彼岸と申します。わたくしに関して語るにはこの余白は狭すぎるのですが、かと言って、いざパソコンに向かうと、わたくしに関して語ることは何もないのです。
まぁ、良いでしょう。わたくしは、富山県のとある寒村に生まれました。その地方では有名な会社の経営者であった曽祖父の大屋敷に住んでおりましたが、父は劣悪な労働環境の会社に勤めており、父と母とわたくしの3人で暮らしていくので精一杯であったと聞いています。 その後、父は金沢にて起業する運びとなり、わたくしたち家族は金沢に引っ越したのでした。父の事業は軌道に乗り、以前の会社で1年かかっても稼げなかった金額を、1ヶ月で稼ぐようになったと聞いています。

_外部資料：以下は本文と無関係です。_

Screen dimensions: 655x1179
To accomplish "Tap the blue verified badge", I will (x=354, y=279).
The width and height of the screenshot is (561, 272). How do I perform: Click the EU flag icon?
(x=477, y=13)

わたくしは、祖母の勧めで国立の金沢大学附属幼稚園を受験し進学します。その後、同大学附属の小学校に進学するのですが、わたくしが小学4年生だった時に、事件が起きます。
父は、その頃、原発事故の除染の仕事を政府から請け負っておりました。総理以下大臣全員と仕事の打ち合わせで会ったこともあるのです。仕事の規模は8000億で、この仕事を完遂すれば、わたくしたちは、孫の孫の代まで悠々自適の生活が送れたのでした。

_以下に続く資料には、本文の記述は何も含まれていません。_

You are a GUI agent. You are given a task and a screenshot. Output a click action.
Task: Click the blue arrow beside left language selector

事件というのは、その絶頂期の真っ只中に起きたのでした。父は酒を好む人でしたが、ついに、酒の影響で脳出血になり、救急車に運ばれる事態になったのです。 それからのことは、ここに書くために記憶を辿るのも嫌なことなのですが、わたくしたち家族は没落していきました。
それでもなんとか最低限の生活をしてゆき、父は再び事業を起こし、わたくしは金沢大学附属の高校に進学しました。
ですが、そこでもわたくしは困難に立ちはだかりました。高校はこれまでとは違い、忙しすぎたのです。平日はもちろん、休日も休みなく勉強の毎日で、わたくしなどは中学までは勉強に苦労しなかったものですが、高校に入ってからは状況が一変しました。
次第に疲労が蓄積し、気付けば理由もなく涙が流れる毎日で、高校では成績が下がっていき、そこで人生で初めて成績のことで先生に叱られたのでした。 わたくしは、いわゆる不登校になり、両親の努力のおかげで卒業こそしたものの、進路は全く決まりませんでした。
現在、わたくしは、本当にお恥ずかしい限りですが、浪人生をしております。「あの東京の大学」の文科二類を志望しております。いつの日か、「市民的エリート」になることを目指して。